Et si le sort du président Bashar al-Assad, confronté à une vague de contestation sans précédent, se jouait à La Haye. C’est également là que siège le Tribunal spécial pour le Liban (TSL), qui s’apprête à rendre son acte d’accusation définitif dans l’enquête sur l’assassinat de l’ancien Premier ministre libanais, Rafic Hariri, en 2005 à Beyrouth.
Le procureur du TSL, Daniel Bellemare, a déposé, début mai, un acte d’accusation «modifié», contenant «de nouveaux éléments de fond qui n’ont été disponibles que récemment», a précisé le TSL dans un communiqué. Il s’agit de la seconde modification apportée à l’acte d’accusation, déposé le 17 janvier dernier.
On attend généralement que plusieurs membres du Hezbollah, le mouvement chiite libanais pro-iranien et allié de Damas, soient inculpés. Mais depuis le début de l’enquête internationale, la Syrie, ou en tout cas certains responsables syriens, sont également fortement soupçonnés d’avoir commandité ce crime politique, qui entraîna le départ des troupes de Damas du Liban.
Jusqu’à l’éclatement des manifestations contre le régime de Bashar al-Assad, il y a deux mois, la priorité de la communauté internationale était à l’attentisme vis-à-vis d’un pouvoir, dont on craint toujours la capacité de nuisance hors de ses frontières. Mais après la sanglante répression des manifestations, qui a fait plus de 800 morts, l’heure, désormais, est à la fermeté.
Les condamnations contre Damas pleuvent, mais elles restent verbales, donc sans effet sur le régime syrien, même si l’Union européenne et les États-Unis ont pris des sanctions contre les dirigeants syriens. Mais la prochaine publication de cet acte d’accusation pourrait fournir l’occasion à la communauté internationale d’accroître considérablement sa pression sur un pouvoir, qui a perdu une grande partie de sa légitimité, ces dernières semaines. Surtout si le TSL dispose de preuves accablant Damas.

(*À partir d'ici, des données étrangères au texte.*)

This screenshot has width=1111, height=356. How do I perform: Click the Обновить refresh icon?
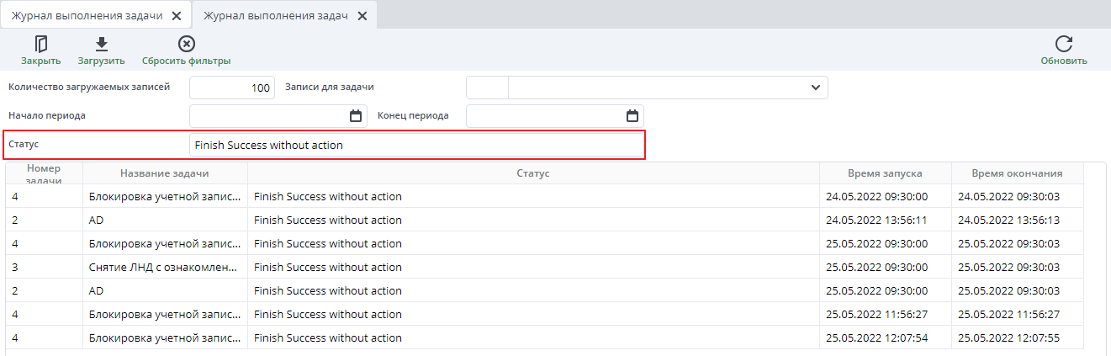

En tout cas, son procureur semble convaincu que le commanditaire du crime est bel et bien en Syrie. Bellemare l’a dit à un diplomate français de haut-rang. Début avril, ce dernier nous déclarait : «J’ai reçu, il y a quelques mois, la visite du juge Bellemare qui m’a dit ceci : je vais inculper plusieurs membres du Hezbollah. Mais, nous savons que le commanditaire de l’assassinat d’Hariri est à Damas. Si vous me donnez les moyens pour continuer mon enquête, je remonterai jusqu’au commanditaire syrien. En clair, Bellemare nous mettait devant nos responsabilités. Si on lui disait ok pour davantage de moyens, il inculperait des Syriens», concluait ce diplomate, qui suit de près l’investigation sous mandat onusien de l’assassinat de Hariri.
De quels moyens s’agit-il ? D’argent pour clore l’investigation ou d’informations sensibles ? Selon plusieurs sources, les services de renseignements français auraient fourni récemment au TSL des informations en leur possession sur l’implication syrienne dans l’assassinat de Hariri. Ce qui expliquerait le très net durcissement de ton de Paris à l’égard de Bashar al-Assad, après avoir été courtisé entre 2008 et 2010.

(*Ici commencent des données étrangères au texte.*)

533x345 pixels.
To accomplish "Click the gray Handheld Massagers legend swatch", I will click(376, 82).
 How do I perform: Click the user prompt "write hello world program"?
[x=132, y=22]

À l’ONU, la Chine et la Russie s’opposent jusqu’à maintenant à l’adoption d’une résolution condamnant la Syrie pour sa répression des manifestants et les milliers d’arrestations (10.000 au moins) à travers le pays.
Dans son dernier communiqué, le TSL précise que le procureur Bellemare n’entend pas procéder à de nouvelles modifications de l’acte d’accusation, attendu depuis plus de six mois maintenant avec beaucoup d’impatience et d’anxiété au Liban, notamment. Les prochaines semaines nous diront si «ces nouveaux éléments de fond», évoqués par Bellemare, conduiront ce dernier jusqu’à Damas.

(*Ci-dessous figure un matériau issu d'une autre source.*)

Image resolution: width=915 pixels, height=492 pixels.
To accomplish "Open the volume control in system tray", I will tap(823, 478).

Mais une chose parait d’ores et déjà certaine : si un ou plusieurs responsables syriens sont inculpés par le TSL, s’opposer à des sanctions onusiennes contre la Syrie deviendra beaucoup plus difficile. D’autant que le ou les responsables syriens visés par le TSL pourraient déjà figurer sur la liste des 13 dirigeants frappés par les récentes sanctions adoptées par l’Union européenne.
Les opposants les plus virulents au régime bassiste y voient déjà le coup de grâce porté au pouvoir syrien. D’autant qu’au même moment, un charnier vient d’être découvert à Deraa, le berceau de la contestation. «Je crains qu’une procédure de crime contre l’humanité soit déclenchée tôt ou tard contre Damas devant le Tribunal pénal international de La Haye», nous affirme un «ami» du clan Assad, qui redoute également que les États-Unis finissent par déclarer «illégitimes» le régime de Bashar al-Assad.